The evening was in painted in images of raised beers sloshing out of cups, friends hanging off of each other's shoulders, and a band that turned the Culture Room into their very own hometown dive.

With a taxidermy gator head resting comfortably atop Roy Berry's bass drum, the group struck up a lazy Southern groove beneath Ben Nichols' whiskey burnt vocals. The opening of the set had the crowd swaying into one another, singing along loudly over the twangy guitar and boogie-woogie piano rolls.

Nichols gave a telling glance and smile to the audience during the introductory chords of "Downtown," silently affirming that the audience was a good one and that Wednesday night was going to be just fine before kicking into "On My Way Downtown." The band hit its stride during "Nights Like These," a universally relatable slice of Southern melancholia that had the crowd spilling beer and bolstering Nichols' gravelly reports with its own drunken shouts.

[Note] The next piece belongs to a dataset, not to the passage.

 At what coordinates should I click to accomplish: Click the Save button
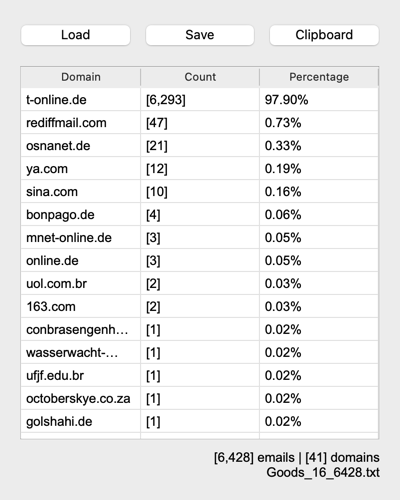click(x=200, y=35)
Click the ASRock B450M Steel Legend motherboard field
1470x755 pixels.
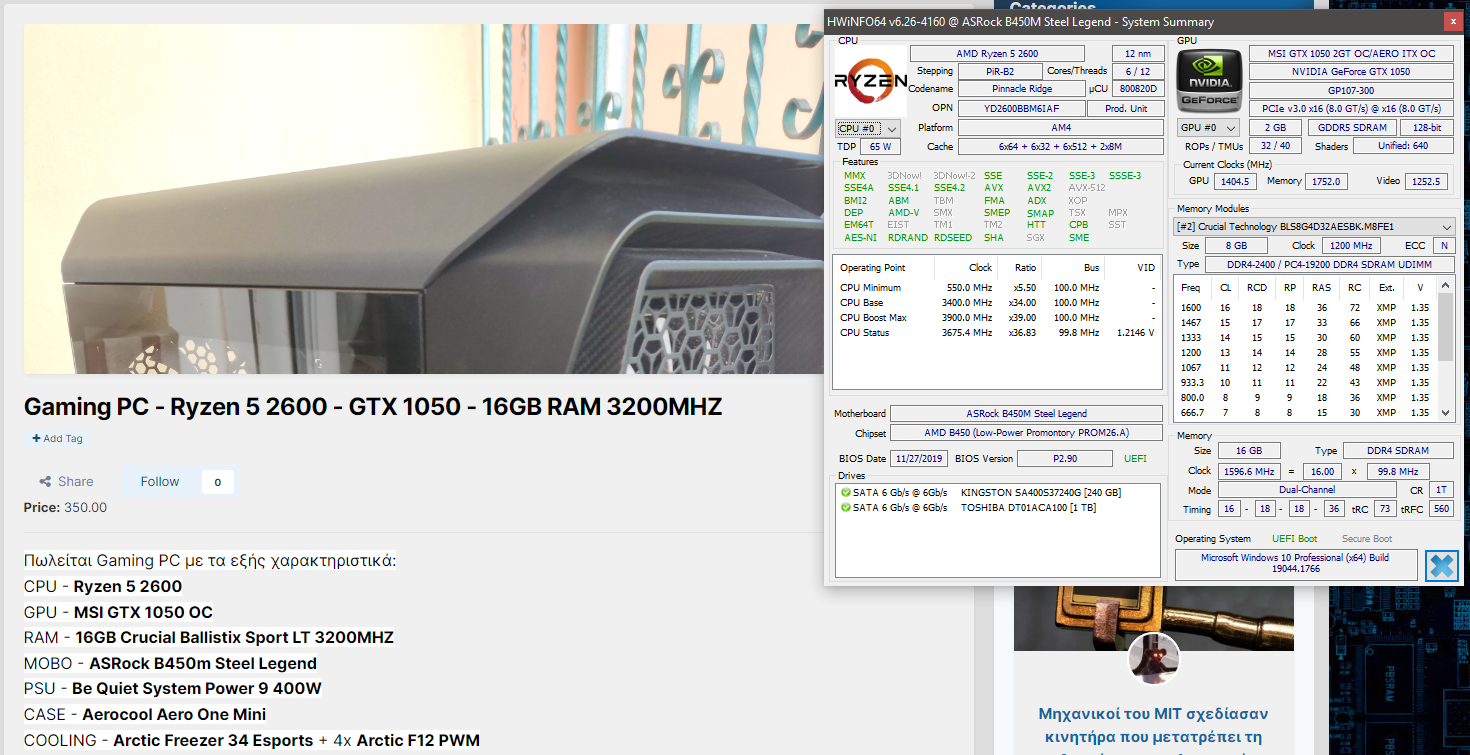1026,414
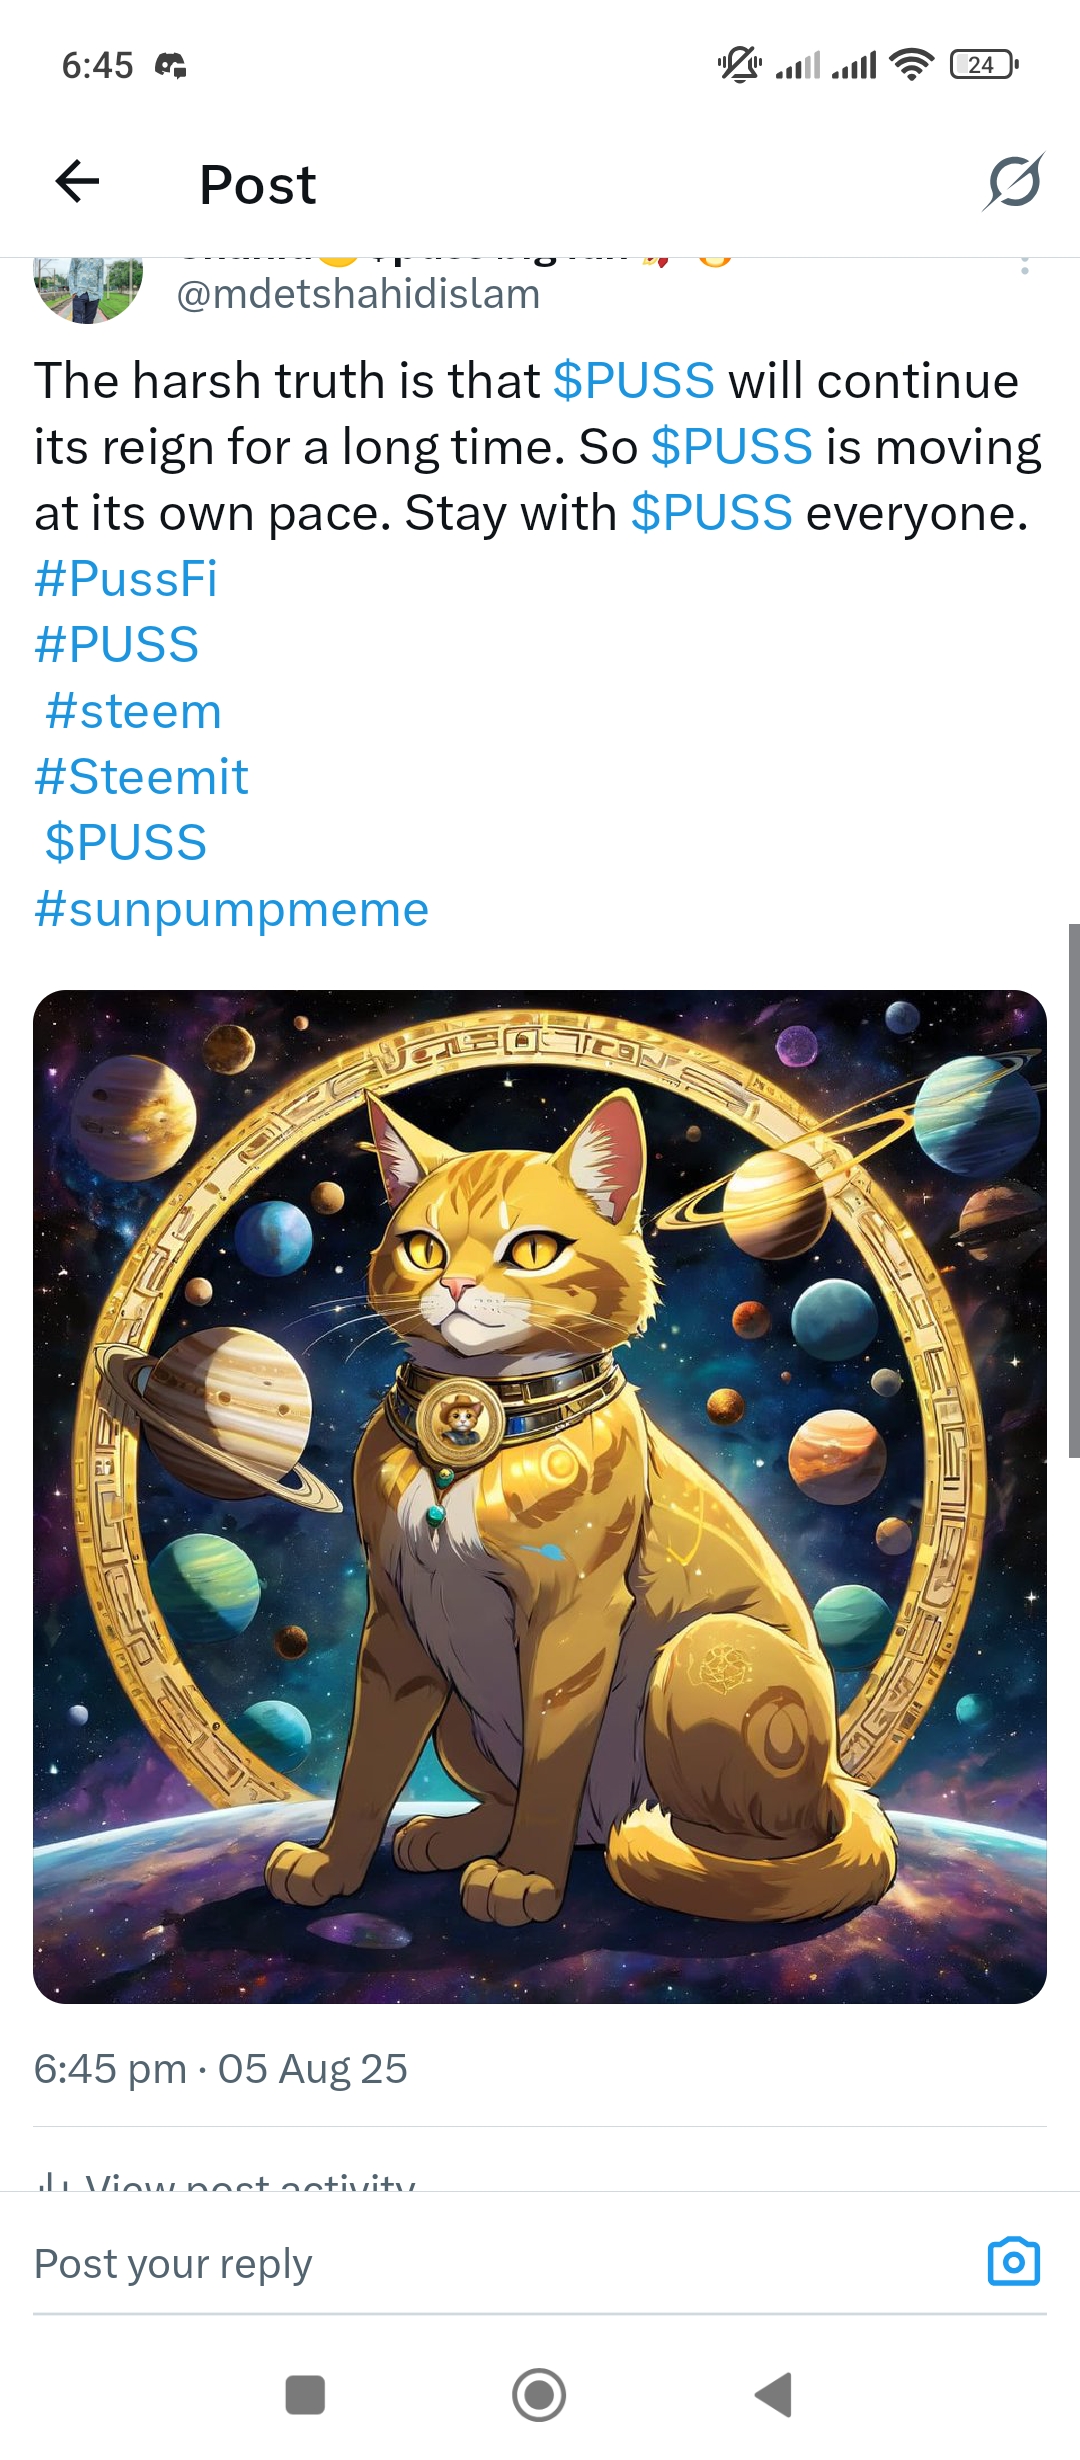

The song was just the tipping point of a marathon set that reached back to the band's early days, with Nichols honoring a fan's request for deep cut (after checking if the band remembered how to play it, of course) and featured a cover of Jawbreaker's "Kiss the Bottle," a major highlight of the night for us.

Conversation was kept minimal (the songs say more than enough, after all), however Nichols gave the audience a brief anecdote about how "On the Other Side of Lonesome" came to be, claiming a lover once told him "If you write me a song that sounds like Otis Redding, I'll be your's forever" before lamenting that it must not have sounded much like Otis Redding. The band played like the seasoned pros they are: No notes were out of place, the expanded lineup (featuring a horn section and keyboardist/industry vet Rick Steff) brought a fresh life to the spareness of early cuts like "Little Silver Heart," and the group, appearing more the image of roadies than rockstars, seemed to be deep in its element.

The night was an intimate one, but for a band this many records deep, perpetually bound to the road, and this important to its fans, it was simply a perfect evening. A couple danced drunkenly in a puddle of spilled beer during the song "Slow Dancing," friends locked arms and swayed, and the show felt like an idyllic rendering of what a weekend night at a Southern dive bar should be.